◆ Written problem: Turn every line of the records below into a numbered list, skipping any blank lines.

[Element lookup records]
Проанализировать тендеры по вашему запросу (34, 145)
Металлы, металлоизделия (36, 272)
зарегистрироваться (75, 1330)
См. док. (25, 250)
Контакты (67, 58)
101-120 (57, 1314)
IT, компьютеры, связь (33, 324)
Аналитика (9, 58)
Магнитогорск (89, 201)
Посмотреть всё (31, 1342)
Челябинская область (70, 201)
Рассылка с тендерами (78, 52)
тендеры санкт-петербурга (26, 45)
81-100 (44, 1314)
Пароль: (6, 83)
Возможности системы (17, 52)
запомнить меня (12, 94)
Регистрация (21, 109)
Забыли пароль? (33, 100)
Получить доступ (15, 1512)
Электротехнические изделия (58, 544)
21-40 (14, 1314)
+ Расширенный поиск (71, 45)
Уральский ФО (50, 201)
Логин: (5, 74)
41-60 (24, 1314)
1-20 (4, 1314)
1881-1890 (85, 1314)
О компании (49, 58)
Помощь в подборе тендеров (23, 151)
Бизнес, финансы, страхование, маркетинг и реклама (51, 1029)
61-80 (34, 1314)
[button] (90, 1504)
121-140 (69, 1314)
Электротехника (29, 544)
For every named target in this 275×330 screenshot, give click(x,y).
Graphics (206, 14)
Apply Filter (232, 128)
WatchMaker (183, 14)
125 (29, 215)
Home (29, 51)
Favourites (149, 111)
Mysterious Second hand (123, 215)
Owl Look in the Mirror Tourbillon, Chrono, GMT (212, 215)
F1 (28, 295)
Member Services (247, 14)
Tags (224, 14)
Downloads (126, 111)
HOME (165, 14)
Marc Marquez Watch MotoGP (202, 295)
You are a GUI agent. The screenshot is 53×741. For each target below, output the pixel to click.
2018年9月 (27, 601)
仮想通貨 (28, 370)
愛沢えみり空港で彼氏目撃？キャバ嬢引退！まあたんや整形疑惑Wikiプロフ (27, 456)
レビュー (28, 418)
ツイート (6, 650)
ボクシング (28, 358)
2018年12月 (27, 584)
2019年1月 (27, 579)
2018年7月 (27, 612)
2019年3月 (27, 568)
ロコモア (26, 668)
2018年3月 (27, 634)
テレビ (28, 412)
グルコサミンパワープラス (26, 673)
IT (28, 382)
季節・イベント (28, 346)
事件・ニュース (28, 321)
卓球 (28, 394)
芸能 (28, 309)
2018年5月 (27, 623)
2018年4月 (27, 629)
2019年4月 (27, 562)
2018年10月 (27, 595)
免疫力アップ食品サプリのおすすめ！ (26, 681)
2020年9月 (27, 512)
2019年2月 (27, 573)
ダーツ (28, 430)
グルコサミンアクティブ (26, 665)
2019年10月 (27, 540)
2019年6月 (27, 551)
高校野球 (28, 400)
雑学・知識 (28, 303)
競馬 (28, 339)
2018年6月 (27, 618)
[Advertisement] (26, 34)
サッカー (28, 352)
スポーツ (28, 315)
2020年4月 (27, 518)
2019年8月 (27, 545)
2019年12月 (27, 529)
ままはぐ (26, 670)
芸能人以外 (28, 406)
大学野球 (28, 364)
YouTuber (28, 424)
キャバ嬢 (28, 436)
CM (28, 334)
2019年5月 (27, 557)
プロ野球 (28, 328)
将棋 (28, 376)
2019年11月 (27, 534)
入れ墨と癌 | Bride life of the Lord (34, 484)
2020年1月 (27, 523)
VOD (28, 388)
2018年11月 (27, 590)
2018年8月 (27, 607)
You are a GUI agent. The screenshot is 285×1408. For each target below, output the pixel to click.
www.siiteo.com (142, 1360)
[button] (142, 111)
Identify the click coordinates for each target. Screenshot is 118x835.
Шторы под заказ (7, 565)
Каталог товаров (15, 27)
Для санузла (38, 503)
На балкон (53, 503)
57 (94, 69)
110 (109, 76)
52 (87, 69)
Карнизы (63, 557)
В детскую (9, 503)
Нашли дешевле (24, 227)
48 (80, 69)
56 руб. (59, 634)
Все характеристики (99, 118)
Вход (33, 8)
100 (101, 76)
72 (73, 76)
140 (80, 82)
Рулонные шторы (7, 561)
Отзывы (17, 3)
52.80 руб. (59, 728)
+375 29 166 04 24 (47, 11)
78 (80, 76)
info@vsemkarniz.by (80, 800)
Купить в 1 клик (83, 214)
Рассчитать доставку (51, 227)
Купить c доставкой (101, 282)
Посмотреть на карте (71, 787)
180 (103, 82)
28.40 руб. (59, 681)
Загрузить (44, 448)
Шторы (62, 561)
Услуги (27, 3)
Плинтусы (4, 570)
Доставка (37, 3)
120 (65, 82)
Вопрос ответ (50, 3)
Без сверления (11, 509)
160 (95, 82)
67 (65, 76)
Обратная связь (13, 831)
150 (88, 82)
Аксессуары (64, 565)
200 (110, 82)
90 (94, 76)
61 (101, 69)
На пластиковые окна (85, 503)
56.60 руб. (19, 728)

◆ Reply:
1. Проанализировать тендеры по вашему запросу (34, 145)
2. Металлы, металлоизделия (36, 272)
3. зарегистрироваться (75, 1330)
4. См. док. (25, 250)
5. Контакты (67, 58)
6. 101-120 (57, 1314)
7. IT, компьютеры, связь (33, 324)
8. Аналитика (9, 58)
9. Магнитогорск (89, 201)
10. Посмотреть всё (31, 1342)
11. Челябинская область (70, 201)
12. Рассылка с тендерами (78, 52)
13. тендеры санкт-петербурга (26, 45)
14. 81-100 (44, 1314)
15. Пароль: (6, 83)
16. Возможности системы (17, 52)
17. запомнить меня (12, 94)
18. Регистрация (21, 109)
19. Забыли пароль? (33, 100)
20. Получить доступ (15, 1512)
21. Электротехнические изделия (58, 544)
22. 21-40 (14, 1314)
23. + Расширенный поиск (71, 45)
24. Уральский ФО (50, 201)
25. Логин: (5, 74)
26. 41-60 (24, 1314)
27. 1-20 (4, 1314)
28. 1881-1890 (85, 1314)
29. О компании (49, 58)
30. Помощь в подборе тендеров (23, 151)
31. Бизнес, финансы, страхование, маркетинг и реклама (51, 1029)
32. 61-80 (34, 1314)
33. [button] (90, 1504)
34. 121-140 (69, 1314)
35. Электротехника (29, 544)
36. For every named target in this 275×330 screenshot, give click(x,y).
37. Graphics (206, 14)
38. Apply Filter (232, 128)
39. WatchMaker (183, 14)
40. 125 (29, 215)
41. Home (29, 51)
42. Favourites (149, 111)
43. Mysterious Second hand (123, 215)
44. Owl Look in the Mirror Tourbillon, Chrono, GMT (212, 215)
45. F1 (28, 295)
46. Member Services (247, 14)
47. Tags (224, 14)
48. Downloads (126, 111)
49. HOME (165, 14)
50. Marc Marquez Watch MotoGP (202, 295)
51. You are a GUI agent. The screenshot is 53×741. For each target below, output the pixel to click.
52. 2018年9月 (27, 601)
53. 仮想通貨 (28, 370)
54. 愛沢えみり空港で彼氏目撃？キャバ嬢引退！まあたんや整形疑惑Wikiプロフ (27, 456)
55. レビュー (28, 418)
56. ツイート (6, 650)
57. ボクシング (28, 358)
58. 2018年12月 (27, 584)
59. 2019年1月 (27, 579)
60. 2018年7月 (27, 612)
61. 2019年3月 (27, 568)
62. ロコモア (26, 668)
63. 2018年3月 (27, 634)
64. テレビ (28, 412)
65. グルコサミンパワープラス (26, 673)
66. IT (28, 382)
67. 季節・イベント (28, 346)
68. 事件・ニュース (28, 321)
69. 卓球 (28, 394)
70. 芸能 (28, 309)
71. 2018年5月 (27, 623)
72. 2018年4月 (27, 629)
73. 2019年4月 (27, 562)
74. 2018年10月 (27, 595)
75. 免疫力アップ食品サプリのおすすめ！ (26, 681)
76. 2020年9月 (27, 512)
77. 2019年2月 (27, 573)
78. ダーツ (28, 430)
79. グルコサミンアクティブ (26, 665)
80. 2019年10月 (27, 540)
81. 2019年6月 (27, 551)
82. 高校野球 (28, 400)
83. 雑学・知識 (28, 303)
84. 競馬 (28, 339)
85. 2018年6月 (27, 618)
86. [Advertisement] (26, 34)
87. サッカー (28, 352)
88. スポーツ (28, 315)
89. 2020年4月 (27, 518)
90. 2019年8月 (27, 545)
91. 2019年12月 (27, 529)
92. ままはぐ (26, 670)
93. 芸能人以外 (28, 406)
94. 大学野球 (28, 364)
95. YouTuber (28, 424)
96. キャバ嬢 (28, 436)
97. CM (28, 334)
98. 2019年5月 (27, 557)
99. プロ野球 (28, 328)
100. 将棋 (28, 376)
101. 2019年11月 (27, 534)
102. 入れ墨と癌 | Bride life of the Lord (34, 484)
103. 2020年1月 (27, 523)
104. VOD (28, 388)
105. 2018年11月 (27, 590)
106. 2018年8月 (27, 607)
107. You are a GUI agent. The screenshot is 285×1408. For each target below, output the pixel to click.
108. www.siiteo.com (142, 1360)
109. [button] (142, 111)
110. Identify the click coordinates for each target. Screenshot is 118x835.
111. Шторы под заказ (7, 565)
112. Каталог товаров (15, 27)
113. Для санузла (38, 503)
114. На балкон (53, 503)
115. 57 (94, 69)
116. 110 (109, 76)
117. 52 (87, 69)
118. Карнизы (63, 557)
119. В детскую (9, 503)
120. Нашли дешевле (24, 227)
121. 48 (80, 69)
122. 56 руб. (59, 634)
123. Все характеристики (99, 118)
124. Вход (33, 8)
125. 100 (101, 76)
126. 72 (73, 76)
127. 140 (80, 82)
128. Рулонные шторы (7, 561)
129. Отзывы (17, 3)
130. 52.80 руб. (59, 728)
131. +375 29 166 04 24 (47, 11)
132. 78 (80, 76)
133. info@vsemkarniz.by (80, 800)
134. Купить в 1 клик (83, 214)
135. Рассчитать доставку (51, 227)
136. Купить c доставкой (101, 282)
137. Посмотреть на карте (71, 787)
138. 180 (103, 82)
139. 28.40 руб. (59, 681)
140. Загрузить (44, 448)
141. Шторы (62, 561)
142. Услуги (27, 3)
143. Плинтусы (4, 570)
144. Доставка (37, 3)
145. 120 (65, 82)
146. Вопрос ответ (50, 3)
147. Без сверления (11, 509)
148. 160 (95, 82)
149. 67 (65, 76)
150. Обратная связь (13, 831)
151. 150 (88, 82)
152. Аксессуары (64, 565)
153. 200 (110, 82)
154. 90 (94, 76)
155. 61 (101, 69)
156. На пластиковые окна (85, 503)
157. 56.60 руб. (19, 728)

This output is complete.